# .243???



## coyotenewbie (Dec 26, 2007)

Who all uses a .243 rifle for coyote hunting? If you do what grain and bullet do you prefer? I have a stevens .243 and as of right now I am shooting a 80 grain Remington CXP 1 bullet out of it. Just looking for the best ammo. Thanks for the help

CoyoteNewbie
:withstupid:


----------



## 308 (Jul 10, 2007)

try the 55gr. ballistic silvertip,or the 58gr. vmax moly coated. Just suggestions i have no expierence with em though :beer:


----------



## Kelly Hannan (Jan 9, 2007)

i tried the 58 gr hornady v-max moly,factory and reloads, lost 2 coyotes with no blood trail, both should have been good shots, switched back to my 87 gr Sierra psp., with 35 gr of 4895 powder. I know these shoot good out of my Win. Model 70 from 0-350. I also use 100gr Hornady with 35 gr 4895 for deer


----------



## 10 gauge (Dec 29, 2007)

**DATASET ROWS**
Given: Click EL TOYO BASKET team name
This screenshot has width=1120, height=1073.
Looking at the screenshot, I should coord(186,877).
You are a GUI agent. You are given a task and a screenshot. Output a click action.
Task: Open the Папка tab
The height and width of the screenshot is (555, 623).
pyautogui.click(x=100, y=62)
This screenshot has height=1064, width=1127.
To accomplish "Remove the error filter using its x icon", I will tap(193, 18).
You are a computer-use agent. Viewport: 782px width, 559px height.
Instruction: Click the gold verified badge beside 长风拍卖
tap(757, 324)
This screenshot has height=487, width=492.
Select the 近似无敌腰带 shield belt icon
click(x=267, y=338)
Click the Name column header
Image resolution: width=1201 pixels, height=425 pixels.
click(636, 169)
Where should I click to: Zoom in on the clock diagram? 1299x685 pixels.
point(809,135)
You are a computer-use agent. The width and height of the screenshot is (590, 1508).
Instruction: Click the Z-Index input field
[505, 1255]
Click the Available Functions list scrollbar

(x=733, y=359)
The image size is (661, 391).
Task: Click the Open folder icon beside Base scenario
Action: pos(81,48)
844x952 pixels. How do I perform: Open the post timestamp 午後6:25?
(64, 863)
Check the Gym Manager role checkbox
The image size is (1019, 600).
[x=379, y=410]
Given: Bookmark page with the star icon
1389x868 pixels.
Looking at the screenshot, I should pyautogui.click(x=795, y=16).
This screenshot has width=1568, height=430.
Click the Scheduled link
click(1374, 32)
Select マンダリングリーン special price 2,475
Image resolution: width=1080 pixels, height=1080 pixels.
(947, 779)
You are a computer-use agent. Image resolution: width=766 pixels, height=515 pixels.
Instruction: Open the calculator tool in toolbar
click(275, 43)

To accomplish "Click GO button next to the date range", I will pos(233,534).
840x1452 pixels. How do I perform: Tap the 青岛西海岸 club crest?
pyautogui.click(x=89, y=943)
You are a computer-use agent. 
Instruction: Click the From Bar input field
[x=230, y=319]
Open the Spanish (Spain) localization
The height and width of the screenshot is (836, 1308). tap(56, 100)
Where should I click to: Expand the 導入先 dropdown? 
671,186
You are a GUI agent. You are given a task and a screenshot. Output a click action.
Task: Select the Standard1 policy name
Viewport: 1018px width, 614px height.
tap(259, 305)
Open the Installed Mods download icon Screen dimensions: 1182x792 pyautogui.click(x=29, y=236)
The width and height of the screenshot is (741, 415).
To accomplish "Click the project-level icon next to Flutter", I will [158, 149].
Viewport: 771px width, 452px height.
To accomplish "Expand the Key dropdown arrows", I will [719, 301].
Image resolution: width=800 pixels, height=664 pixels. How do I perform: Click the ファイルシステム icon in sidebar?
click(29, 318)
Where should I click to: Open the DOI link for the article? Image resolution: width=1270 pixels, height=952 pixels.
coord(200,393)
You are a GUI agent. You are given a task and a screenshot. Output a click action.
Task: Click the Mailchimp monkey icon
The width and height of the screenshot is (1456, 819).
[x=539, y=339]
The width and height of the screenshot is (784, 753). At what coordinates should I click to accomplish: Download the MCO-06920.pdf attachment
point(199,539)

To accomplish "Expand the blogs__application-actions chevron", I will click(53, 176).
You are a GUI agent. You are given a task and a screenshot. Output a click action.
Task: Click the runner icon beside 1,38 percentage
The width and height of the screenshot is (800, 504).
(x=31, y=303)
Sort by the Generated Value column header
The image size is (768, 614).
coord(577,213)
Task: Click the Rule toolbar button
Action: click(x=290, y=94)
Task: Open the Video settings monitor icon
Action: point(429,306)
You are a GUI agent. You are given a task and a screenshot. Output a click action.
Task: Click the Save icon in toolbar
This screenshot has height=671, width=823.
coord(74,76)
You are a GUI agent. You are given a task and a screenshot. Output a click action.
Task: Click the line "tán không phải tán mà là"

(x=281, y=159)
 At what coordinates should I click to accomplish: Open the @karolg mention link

**ACTIONS TO TAKE**
**A.** Write out the part of the .243 coyote-hunting thread starting at "try the 55gr." and ending at "(Jan 9, 2007)".
**B.** Answer these questions using the .243 coyote-hunting thread:
(i) What brand of .243 rifle does coyotenewbie own?
(ii) What powder charge does Kelly Hannan load behind the 87 gr Sierra psp?
(iii) Which rifle does Kelly Hannan say shoots these loads well?
**C.** Continue the .243 coyote-hunting thread from where it stops.
The entries have nothing to do with the .243 coyote-hunting thread.

**OUTPUTS IN ORDER**
**A.**
try the 55gr. ballistic silvertip,or the 58gr. vmax moly coated. Just suggestions i have no expierence with em though :beer:


----------



## Kelly Hannan (Jan 9, 2007)

**B.**
(i) A Stevens.
(ii) 35 gr of 4895 powder.
(iii) A Win. Model 70.

**C.**
I shoot a Rem 700 in 243win and my load is Rem 80gr hp electric copper plated bullet, which they sell in loose bulk and reasonably priced. 44.0grs of Win 760 ball powder, this powder meters consistent and therefore there is no need to weigh every charge. I shoot a lot of this stuff with great results on coyotes and everything smaller.


----------



## 1lessdog (Feb 4, 2004)

If you reload go with the 58gr. Vmax bullets. I have shot over 100 Coyotes in a 243 and 243 WSSM in the last 2 yrs and they have all been 1 shot kills. with very little damage to the hides. If you hit them in the chest with a 58gr they are going to go down. They will not run off and not bleed. For me they are the best Fur bullet out there. I tryed the 55gr. Nosler and they are to soft and blow up on the outside. I have shot 6 Coyotes in the last 2 days from 75 yds to 350 yds and not one exited or blown up. All were called in and shot.


----------



## Fallguy (Jan 23, 2004)

1lessdog

Wow it looks like you have had a nice two days calling! Weather has been perfect for it. Can you get those 58 grain VMax factory loaded?


----------



## 308 (Jul 10, 2007)

ya you can find em, There is some moly coated ones too. Anyone know wat the moly coatig does


----------



## iwantabuggy (Feb 15, 2005)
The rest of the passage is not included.